Kick-Ass 2 ran into one controversy after another before it even opened. One of its co-stars, Jim Carrey, denounced it for being too violent, a claim that for some seemed like good news. Then Mark Millar, writer of the comic the franchise is based on, added to his own personal infamy by making some blasé comments about the inclusion of rape in his books. Having covered both of the controversies at length, some our staff’s enthusiasm for the sequel was admittedly withering, despite their love of the first movie with its go-for-the-jugular violence and demented humor.
But even if the sequel was grossly violent, and even if Millar is a clueless misogynist, we still had high hopes for Hit-Girl, a character so cool that Kristy and Eric were hopeful Kick-Ass 2 would overcome the bad hype that preceded it. You can read Eric’s review here, but below the two discuss Hit-Girl in particular, a character whose arc in this film shocked us more than her foul-mouth did in the first movie. Did Kick-Ass 2 destroy Hit-Girl? Below we break it down while avoiding major spoilers.
Eric: So I think we should actually start off this conversation by talking about the first movie, because I think both you and I agree that Hit-Girl was definitely the best part.

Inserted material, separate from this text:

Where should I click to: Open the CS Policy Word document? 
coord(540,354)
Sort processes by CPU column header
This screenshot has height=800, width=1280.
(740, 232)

Kristy: Yeah. I'm actually a big fan of the first movie, so I see a lot of good in it. But Hit-Girl was this transgressive ball of fire who played out exactly why kids dream of being superheroes, which is essentially because they get to do whatever they want. Including--apparently--cursing like a sailor and devastating bad guys.
Eric: I'm actually right there with you, as I enjoyed the hell out of the first Kick-Ass too. Hit-Girl is such a strange character because on paper you'd think there's a possibility that she would just come across as a cheap gimmick - kind of like a rapping grandma - but the first movie actually made her into a fun, full character - which I also think the sequel totally deflates.
Kristy: Yeah. The danger of any sequel is that it will shows us a new look at the characters we loved the first time around, and it may not be what we'd imagined or hoped for. Here, we see this bad-ass little girl who could take on the world become a self-conscious teenager. And while that could have been interesting, it's handled so sloppily here that I left the movie liking Hit-Girl a lot less. And frankly, I'm pissed about that.
Eric: The biggest thing that I'm still trying to wrap my mind around fully is the way in which the movie takes her out of the action completely and saddles her with a plot that is far less interesting than what is going on with Kick-Ass. I understand taking her out of the costume, but why waste her talents on a Mean Girls rip-off?
Kristy: Exactly. The movie makes a lazy effort to compare mean teen girls to supervillains--they wear tight clothes and do whatever they want!--but that plot feels so unimportant when people are dying left and right in Kick-Ass and Red Mist's feud. The stakes are laughably low in her plotline.